Consider the Galton-Watson process $(Z_n)_n$ and the martingale $M_n = \mu^{-n}Z_n$. We assume that $\mu > 1$, i.e. our Galton-Watson process is supercritical and $\mathbb{E}(M_\infty) < \infty$. Prove that the Laplace transformation $\varphi(t) := \mathbb{E}(e^{-tM_\infty})$ of the limit random RV $M_\infty$ and the probability generating function $\psi$ of the offspring distribution, i.e. $\psi(s) = \mathbb{E}(s^X) = \sum_{k \ge 0} p_ks^k$ for $\lvert s \rvert \le 1$, satisfy the functional equation
$$\varphi(t) = \psi(\varphi(t/\mu)), \qquad \varphi(0) = 1, \qquad \partial^+ \varphi(0) = -\mathbb{E}(M_\infty)$$
The second and third points are clear to me, but I do not understand how to prove the first one.
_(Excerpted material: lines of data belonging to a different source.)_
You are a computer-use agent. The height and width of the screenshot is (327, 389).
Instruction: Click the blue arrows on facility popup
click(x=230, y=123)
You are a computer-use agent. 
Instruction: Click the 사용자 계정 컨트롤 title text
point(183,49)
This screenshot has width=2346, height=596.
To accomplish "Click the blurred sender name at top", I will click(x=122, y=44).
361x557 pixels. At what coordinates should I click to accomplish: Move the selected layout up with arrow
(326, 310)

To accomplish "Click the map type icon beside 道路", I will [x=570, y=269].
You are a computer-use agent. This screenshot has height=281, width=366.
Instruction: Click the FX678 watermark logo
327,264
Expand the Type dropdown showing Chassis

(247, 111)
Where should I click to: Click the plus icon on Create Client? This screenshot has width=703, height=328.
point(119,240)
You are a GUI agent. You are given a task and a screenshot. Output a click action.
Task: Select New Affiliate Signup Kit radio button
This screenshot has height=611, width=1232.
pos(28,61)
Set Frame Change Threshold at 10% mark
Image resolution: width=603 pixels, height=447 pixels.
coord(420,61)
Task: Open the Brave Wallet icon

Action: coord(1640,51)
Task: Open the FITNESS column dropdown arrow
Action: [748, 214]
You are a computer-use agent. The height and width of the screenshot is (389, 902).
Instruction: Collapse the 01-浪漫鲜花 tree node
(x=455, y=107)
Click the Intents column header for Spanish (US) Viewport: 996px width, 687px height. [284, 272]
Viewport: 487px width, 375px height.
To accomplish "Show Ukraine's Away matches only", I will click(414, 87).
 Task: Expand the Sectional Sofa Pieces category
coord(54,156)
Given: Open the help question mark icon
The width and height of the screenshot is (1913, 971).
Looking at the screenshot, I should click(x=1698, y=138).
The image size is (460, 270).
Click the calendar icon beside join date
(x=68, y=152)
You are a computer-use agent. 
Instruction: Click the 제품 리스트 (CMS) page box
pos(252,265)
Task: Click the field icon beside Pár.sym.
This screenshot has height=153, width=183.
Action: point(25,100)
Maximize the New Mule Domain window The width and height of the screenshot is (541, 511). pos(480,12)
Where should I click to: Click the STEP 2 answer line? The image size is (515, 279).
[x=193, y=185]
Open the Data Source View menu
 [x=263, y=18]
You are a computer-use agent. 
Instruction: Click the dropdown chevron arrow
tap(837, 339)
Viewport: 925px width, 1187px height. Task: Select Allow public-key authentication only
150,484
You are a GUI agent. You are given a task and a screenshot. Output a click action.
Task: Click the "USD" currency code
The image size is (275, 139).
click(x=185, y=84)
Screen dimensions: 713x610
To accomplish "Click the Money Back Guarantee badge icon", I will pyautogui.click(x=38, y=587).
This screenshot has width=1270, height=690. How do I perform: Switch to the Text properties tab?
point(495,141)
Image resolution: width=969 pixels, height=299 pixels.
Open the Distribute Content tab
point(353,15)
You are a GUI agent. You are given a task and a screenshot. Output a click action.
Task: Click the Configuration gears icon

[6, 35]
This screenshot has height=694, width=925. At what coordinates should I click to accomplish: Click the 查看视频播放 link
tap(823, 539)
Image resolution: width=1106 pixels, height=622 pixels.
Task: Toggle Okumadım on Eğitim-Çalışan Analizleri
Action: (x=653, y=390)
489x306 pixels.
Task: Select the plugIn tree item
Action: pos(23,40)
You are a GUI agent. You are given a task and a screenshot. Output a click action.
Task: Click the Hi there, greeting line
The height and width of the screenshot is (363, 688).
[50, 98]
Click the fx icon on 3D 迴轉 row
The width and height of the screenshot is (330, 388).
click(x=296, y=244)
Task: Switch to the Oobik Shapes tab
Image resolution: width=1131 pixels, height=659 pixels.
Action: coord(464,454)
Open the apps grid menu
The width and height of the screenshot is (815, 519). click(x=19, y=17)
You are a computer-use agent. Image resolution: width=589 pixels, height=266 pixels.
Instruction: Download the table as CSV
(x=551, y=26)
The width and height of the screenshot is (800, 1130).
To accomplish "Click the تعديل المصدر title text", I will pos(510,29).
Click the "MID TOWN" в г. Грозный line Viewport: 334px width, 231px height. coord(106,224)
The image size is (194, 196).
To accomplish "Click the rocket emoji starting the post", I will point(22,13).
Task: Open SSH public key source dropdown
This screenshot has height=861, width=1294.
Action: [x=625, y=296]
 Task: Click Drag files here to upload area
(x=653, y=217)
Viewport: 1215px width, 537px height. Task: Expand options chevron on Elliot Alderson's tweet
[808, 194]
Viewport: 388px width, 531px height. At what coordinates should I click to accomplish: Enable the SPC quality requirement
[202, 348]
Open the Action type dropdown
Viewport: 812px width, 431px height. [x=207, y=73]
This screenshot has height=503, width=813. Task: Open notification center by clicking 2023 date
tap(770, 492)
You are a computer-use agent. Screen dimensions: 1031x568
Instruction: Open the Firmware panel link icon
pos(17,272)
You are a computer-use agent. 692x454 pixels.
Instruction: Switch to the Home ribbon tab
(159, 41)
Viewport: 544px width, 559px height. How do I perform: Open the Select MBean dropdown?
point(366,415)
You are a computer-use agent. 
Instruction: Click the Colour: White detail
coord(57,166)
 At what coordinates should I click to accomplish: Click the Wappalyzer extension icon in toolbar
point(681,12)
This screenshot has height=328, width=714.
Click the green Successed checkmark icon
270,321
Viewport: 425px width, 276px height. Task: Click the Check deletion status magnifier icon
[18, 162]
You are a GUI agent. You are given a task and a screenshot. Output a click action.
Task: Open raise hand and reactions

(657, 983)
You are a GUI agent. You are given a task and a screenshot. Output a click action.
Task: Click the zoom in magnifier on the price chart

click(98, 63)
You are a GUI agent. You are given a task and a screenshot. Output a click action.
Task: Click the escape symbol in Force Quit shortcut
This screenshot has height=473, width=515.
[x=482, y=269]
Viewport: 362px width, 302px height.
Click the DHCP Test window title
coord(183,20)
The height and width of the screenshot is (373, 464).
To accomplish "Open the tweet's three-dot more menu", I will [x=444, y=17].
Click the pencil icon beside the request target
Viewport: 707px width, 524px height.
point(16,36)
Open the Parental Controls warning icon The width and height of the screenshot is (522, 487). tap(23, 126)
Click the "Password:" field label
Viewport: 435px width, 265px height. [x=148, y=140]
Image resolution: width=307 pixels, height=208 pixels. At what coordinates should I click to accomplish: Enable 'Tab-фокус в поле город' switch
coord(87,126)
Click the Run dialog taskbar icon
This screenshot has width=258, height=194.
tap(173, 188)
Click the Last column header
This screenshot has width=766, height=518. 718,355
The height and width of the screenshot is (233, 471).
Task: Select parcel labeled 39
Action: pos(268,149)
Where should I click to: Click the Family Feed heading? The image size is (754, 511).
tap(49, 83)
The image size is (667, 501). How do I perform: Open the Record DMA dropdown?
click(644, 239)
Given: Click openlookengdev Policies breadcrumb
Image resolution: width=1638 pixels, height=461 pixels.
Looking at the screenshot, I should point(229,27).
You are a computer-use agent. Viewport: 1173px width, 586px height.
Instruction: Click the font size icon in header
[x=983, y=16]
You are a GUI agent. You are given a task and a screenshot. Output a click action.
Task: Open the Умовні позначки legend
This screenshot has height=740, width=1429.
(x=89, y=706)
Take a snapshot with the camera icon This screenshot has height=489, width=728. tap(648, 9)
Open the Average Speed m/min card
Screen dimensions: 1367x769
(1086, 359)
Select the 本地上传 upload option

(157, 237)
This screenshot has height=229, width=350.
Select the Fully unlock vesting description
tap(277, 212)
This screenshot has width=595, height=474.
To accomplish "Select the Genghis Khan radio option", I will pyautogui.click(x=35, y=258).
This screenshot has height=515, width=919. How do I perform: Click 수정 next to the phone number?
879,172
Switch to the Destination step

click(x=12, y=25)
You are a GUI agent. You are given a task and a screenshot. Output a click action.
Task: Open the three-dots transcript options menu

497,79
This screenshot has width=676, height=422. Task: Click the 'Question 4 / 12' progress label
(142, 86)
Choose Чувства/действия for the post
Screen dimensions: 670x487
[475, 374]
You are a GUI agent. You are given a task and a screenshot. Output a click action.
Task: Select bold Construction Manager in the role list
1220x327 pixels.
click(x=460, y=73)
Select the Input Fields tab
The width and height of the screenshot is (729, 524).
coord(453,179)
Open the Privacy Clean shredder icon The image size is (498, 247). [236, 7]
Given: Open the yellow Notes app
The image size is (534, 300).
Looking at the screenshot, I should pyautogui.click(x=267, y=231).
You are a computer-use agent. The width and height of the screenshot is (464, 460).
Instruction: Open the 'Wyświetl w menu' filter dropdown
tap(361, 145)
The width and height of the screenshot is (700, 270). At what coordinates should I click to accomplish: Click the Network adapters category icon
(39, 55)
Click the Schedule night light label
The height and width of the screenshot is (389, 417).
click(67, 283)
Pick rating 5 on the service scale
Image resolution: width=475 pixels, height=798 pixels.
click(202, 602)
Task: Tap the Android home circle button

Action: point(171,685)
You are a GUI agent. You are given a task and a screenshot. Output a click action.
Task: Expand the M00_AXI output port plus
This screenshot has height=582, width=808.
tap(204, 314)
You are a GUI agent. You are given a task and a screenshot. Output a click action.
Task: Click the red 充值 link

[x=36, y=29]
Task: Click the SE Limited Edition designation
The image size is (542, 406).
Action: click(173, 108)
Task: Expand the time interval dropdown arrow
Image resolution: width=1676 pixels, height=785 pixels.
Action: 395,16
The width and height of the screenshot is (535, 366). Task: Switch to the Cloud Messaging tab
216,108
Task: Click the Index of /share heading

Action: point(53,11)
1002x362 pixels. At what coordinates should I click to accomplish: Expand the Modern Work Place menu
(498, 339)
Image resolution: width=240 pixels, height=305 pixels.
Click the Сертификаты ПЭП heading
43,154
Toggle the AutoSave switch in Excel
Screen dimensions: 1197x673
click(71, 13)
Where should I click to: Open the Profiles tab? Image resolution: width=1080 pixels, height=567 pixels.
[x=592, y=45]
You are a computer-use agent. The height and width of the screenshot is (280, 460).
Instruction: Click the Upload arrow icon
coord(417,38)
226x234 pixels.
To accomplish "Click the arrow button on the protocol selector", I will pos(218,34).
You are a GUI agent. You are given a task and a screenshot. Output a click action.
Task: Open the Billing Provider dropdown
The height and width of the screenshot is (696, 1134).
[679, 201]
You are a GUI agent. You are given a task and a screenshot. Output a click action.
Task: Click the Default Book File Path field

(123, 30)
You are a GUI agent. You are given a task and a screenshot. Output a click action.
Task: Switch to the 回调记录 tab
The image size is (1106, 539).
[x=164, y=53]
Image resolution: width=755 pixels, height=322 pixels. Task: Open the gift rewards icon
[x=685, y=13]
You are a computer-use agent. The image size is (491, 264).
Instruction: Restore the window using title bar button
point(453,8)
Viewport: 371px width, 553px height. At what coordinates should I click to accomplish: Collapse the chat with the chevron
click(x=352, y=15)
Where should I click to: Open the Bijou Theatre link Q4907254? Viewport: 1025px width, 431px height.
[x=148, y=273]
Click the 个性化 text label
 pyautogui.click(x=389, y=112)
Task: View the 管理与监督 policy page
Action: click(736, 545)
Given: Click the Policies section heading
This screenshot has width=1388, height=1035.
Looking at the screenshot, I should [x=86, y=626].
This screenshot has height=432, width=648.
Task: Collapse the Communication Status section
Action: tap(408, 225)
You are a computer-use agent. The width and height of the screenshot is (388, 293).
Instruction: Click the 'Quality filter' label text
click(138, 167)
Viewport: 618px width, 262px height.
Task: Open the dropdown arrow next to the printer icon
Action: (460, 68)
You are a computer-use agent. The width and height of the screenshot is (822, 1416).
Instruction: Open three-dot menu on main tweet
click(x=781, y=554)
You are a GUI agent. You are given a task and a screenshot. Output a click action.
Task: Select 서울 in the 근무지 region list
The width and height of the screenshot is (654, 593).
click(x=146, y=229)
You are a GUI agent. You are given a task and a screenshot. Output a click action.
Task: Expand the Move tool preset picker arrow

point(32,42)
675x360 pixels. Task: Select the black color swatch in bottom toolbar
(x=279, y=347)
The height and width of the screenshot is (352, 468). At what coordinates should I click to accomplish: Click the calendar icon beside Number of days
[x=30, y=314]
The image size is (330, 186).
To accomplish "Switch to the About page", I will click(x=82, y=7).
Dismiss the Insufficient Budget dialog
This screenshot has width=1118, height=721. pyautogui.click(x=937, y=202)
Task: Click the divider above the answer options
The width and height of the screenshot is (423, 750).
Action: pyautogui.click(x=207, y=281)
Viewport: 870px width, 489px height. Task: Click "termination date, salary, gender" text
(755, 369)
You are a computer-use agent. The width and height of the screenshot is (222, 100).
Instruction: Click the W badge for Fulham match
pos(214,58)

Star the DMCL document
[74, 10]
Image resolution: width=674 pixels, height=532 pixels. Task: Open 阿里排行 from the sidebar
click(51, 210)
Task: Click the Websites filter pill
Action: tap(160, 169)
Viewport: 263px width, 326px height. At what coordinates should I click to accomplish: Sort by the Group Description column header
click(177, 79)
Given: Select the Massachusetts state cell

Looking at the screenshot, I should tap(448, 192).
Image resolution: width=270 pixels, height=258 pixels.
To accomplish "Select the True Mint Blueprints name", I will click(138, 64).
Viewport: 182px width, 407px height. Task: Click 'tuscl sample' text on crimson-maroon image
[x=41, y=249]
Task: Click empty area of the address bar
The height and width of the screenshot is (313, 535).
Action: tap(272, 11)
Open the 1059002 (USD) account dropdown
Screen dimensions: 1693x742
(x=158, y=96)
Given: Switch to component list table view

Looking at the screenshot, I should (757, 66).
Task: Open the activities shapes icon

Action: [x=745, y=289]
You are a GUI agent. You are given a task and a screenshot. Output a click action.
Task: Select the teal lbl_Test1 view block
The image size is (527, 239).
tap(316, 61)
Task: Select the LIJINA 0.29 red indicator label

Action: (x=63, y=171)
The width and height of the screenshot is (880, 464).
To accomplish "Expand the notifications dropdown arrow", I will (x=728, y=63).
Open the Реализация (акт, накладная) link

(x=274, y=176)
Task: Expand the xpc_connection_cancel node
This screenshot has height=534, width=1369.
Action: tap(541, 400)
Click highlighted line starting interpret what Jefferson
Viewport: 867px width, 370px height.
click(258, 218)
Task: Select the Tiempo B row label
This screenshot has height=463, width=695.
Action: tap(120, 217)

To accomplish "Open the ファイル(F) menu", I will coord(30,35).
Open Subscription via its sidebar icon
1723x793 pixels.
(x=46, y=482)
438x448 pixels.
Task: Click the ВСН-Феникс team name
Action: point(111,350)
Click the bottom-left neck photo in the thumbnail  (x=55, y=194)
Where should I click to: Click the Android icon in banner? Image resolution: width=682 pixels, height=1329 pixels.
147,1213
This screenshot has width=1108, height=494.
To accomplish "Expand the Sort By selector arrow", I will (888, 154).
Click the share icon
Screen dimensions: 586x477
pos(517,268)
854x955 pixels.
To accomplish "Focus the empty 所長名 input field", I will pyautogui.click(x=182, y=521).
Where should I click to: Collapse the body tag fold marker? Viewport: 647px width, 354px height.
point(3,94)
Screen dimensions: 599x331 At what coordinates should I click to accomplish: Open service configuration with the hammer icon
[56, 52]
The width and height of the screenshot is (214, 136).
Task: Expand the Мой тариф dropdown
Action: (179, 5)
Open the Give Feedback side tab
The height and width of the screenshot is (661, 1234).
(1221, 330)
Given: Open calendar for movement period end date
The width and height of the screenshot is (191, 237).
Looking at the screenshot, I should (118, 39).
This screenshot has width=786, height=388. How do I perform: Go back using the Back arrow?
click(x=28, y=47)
I tried to just plug in the Laplacian in $\psi$, but the resulting term is just messy.
Best Answer
Let $Z_{n-1,j}$ denote the number of descendants in generation $n$ of the $j$'th member of the first generation. Then $$Z_n=\sum_{j=1}^{Z_1} Z_{n-1,j} \,,$$ where the summands are i.i.d. (with the law of $Z_{n-1}$) and independent of $Z_1$. Thus $M_{n-1,j}:=Z_{n-1,j}/\mu^{n-1}$ satisfy $$M_n=\frac1{\mu}\sum_{j=1}^{Z_1}M_{n-1,j} \,.$$ Let $\varphi_n(t):=E(e^{-tM_n})$. Then $$E(e^{-tM_n} | Z_1)= \varphi_{n-1}(t/\mu)^{Z_1} \tag{*}\,,$$ so taking expectation of both sides (thinking of the RHS of $(*)$ as $s^{Z_1}$), gives $$\varphi_n(t)=E(e^{-tM_n})= E\Bigl(\varphi_{n-1}(t/\mu)^{Z_1}\Bigr)= \psi \bigl(\varphi_{n-1}(t/\mu)\bigr) \tag{**}\,.$$ Since $\varphi_n(t) \to \varphi(t)$ by bounded convergence and $\psi$ is continuous, we infer from $(**)$ that $$\varphi(t)= \psi \bigl(\varphi(t/\mu)\bigr) \,.$$